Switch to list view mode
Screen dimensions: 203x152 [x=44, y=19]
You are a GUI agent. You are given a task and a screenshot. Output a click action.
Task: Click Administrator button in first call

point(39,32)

____________

■ Written task:
Turn every line of the records above into a JSON list of strings, one string per line, skipping blank lines.

■ Solution to the exercise:
[
  "Switch to list view mode",
  "Screen dimensions: 203x152 [x=44, y=19]",
  "You are a GUI agent. You are given a task and a screenshot. Output a click action.",
  "Task: Click Administrator button in first call",
  "point(39,32)"
]